- **What the exercise asks**
Copy exactly the lines of the data below that run from the line holding "The width and height of the screenshot is (989, 652)." through the line holding "Task: Click the Forward", both ends included.

[Records to process]

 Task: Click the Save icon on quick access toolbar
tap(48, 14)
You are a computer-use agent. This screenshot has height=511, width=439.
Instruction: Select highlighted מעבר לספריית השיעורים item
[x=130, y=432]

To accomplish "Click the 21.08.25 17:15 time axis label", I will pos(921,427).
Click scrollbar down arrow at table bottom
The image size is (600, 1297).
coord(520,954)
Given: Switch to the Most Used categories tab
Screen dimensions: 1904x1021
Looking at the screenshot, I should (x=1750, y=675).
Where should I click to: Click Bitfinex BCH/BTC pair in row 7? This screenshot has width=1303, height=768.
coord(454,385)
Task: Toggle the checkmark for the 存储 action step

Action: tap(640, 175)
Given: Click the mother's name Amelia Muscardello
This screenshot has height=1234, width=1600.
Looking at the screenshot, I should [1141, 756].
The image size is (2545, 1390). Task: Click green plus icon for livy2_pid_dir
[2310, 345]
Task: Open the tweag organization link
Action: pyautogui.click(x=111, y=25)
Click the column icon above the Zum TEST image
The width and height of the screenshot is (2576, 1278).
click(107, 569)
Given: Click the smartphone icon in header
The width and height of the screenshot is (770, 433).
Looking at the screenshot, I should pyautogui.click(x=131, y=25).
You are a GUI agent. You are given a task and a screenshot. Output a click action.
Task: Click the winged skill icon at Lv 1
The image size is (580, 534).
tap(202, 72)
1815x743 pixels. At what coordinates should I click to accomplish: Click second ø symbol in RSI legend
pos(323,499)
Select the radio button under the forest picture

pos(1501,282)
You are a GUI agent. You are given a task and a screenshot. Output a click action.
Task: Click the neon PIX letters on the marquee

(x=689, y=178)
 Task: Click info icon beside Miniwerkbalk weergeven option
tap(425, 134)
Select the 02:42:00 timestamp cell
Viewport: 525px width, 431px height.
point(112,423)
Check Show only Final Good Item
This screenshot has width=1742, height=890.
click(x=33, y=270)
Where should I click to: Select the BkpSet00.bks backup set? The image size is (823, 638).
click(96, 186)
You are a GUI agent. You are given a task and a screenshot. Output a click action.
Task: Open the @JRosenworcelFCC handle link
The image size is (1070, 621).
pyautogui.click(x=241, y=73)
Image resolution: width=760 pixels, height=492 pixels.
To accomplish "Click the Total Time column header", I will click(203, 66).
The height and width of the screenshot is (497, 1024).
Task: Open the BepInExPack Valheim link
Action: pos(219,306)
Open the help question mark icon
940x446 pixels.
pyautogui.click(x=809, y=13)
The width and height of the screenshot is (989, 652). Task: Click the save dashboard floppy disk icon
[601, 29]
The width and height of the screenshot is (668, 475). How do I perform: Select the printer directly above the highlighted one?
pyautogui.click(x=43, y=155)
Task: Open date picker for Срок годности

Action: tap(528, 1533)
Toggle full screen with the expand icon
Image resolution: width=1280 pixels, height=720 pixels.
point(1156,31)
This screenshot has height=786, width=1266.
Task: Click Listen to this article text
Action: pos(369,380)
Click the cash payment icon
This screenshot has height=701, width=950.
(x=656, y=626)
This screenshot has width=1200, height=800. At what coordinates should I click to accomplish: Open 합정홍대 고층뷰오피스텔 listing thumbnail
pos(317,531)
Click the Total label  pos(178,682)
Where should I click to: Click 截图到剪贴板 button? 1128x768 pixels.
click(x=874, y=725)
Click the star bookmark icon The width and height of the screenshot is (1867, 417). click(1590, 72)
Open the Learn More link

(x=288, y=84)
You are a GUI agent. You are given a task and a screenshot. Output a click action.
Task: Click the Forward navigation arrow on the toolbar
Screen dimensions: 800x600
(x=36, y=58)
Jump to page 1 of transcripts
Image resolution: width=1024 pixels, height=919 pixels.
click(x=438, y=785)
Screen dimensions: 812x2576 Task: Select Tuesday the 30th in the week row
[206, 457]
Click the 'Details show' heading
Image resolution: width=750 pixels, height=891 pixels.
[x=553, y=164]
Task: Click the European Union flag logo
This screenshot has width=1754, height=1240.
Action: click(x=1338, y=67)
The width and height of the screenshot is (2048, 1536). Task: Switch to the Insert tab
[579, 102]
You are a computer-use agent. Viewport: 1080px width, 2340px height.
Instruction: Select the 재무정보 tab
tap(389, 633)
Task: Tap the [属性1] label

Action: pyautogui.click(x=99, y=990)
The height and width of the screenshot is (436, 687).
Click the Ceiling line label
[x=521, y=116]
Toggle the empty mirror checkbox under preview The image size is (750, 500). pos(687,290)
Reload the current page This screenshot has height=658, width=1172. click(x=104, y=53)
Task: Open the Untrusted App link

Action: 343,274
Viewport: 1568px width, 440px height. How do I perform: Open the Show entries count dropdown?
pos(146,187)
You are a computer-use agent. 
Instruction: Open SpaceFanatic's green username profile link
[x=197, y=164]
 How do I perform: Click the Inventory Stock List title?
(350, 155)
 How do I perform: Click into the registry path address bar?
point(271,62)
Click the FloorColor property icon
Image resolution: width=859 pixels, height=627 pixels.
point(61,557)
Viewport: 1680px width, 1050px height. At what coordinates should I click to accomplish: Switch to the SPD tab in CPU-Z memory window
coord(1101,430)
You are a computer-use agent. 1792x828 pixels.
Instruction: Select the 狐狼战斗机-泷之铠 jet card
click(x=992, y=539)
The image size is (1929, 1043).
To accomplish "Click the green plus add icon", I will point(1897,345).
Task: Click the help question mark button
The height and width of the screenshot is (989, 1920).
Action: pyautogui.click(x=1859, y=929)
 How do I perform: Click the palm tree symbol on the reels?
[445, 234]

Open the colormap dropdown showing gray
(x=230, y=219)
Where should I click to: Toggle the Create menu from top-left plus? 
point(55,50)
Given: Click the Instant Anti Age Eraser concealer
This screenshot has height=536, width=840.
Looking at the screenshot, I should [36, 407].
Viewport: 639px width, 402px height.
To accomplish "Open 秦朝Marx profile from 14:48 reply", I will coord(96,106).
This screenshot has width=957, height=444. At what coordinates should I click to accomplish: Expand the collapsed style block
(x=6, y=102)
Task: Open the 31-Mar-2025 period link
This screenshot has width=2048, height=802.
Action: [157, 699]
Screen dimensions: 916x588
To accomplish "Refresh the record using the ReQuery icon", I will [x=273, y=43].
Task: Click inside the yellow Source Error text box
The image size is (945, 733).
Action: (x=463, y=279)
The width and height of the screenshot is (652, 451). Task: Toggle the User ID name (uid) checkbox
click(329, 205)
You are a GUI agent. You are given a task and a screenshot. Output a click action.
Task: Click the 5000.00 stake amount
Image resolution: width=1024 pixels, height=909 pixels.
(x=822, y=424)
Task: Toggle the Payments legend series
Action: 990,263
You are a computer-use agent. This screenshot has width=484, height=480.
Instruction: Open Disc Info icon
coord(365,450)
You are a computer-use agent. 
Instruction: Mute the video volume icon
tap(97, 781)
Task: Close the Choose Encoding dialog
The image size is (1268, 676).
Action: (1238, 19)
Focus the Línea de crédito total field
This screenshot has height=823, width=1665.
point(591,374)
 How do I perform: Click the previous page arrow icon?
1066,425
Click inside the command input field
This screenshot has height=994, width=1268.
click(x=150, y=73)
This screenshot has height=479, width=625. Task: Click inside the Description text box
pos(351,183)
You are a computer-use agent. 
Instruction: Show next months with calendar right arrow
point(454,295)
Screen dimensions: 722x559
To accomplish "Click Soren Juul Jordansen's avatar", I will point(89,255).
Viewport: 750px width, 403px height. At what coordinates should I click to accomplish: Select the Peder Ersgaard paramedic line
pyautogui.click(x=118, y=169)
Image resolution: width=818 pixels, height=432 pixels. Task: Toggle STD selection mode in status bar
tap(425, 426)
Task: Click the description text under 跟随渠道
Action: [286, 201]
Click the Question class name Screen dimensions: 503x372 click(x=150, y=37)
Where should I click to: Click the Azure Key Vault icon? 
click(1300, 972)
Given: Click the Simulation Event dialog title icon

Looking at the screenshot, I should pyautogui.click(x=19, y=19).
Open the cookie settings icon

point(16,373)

[/Records to process]

- **Task result**
The width and height of the screenshot is (989, 652). Task: Click the save dashboard floppy disk icon
[601, 29]
The width and height of the screenshot is (668, 475). How do I perform: Select the printer directly above the highlighted one?
pyautogui.click(x=43, y=155)
Task: Open date picker for Срок годности

Action: tap(528, 1533)
Toggle full screen with the expand icon
Image resolution: width=1280 pixels, height=720 pixels.
point(1156,31)
This screenshot has height=786, width=1266.
Task: Click Listen to this article text
Action: pos(369,380)
Click the cash payment icon
This screenshot has height=701, width=950.
(x=656, y=626)
This screenshot has width=1200, height=800. At what coordinates should I click to accomplish: Open 합정홍대 고층뷰오피스텔 listing thumbnail
pos(317,531)
Click the Total label  pos(178,682)
Where should I click to: Click 截图到剪贴板 button? 1128x768 pixels.
click(x=874, y=725)
Click the star bookmark icon The width and height of the screenshot is (1867, 417). click(1590, 72)
Open the Learn More link

(x=288, y=84)
You are a GUI agent. You are given a task and a screenshot. Output a click action.
Task: Click the Forward navigation arrow on the toolbar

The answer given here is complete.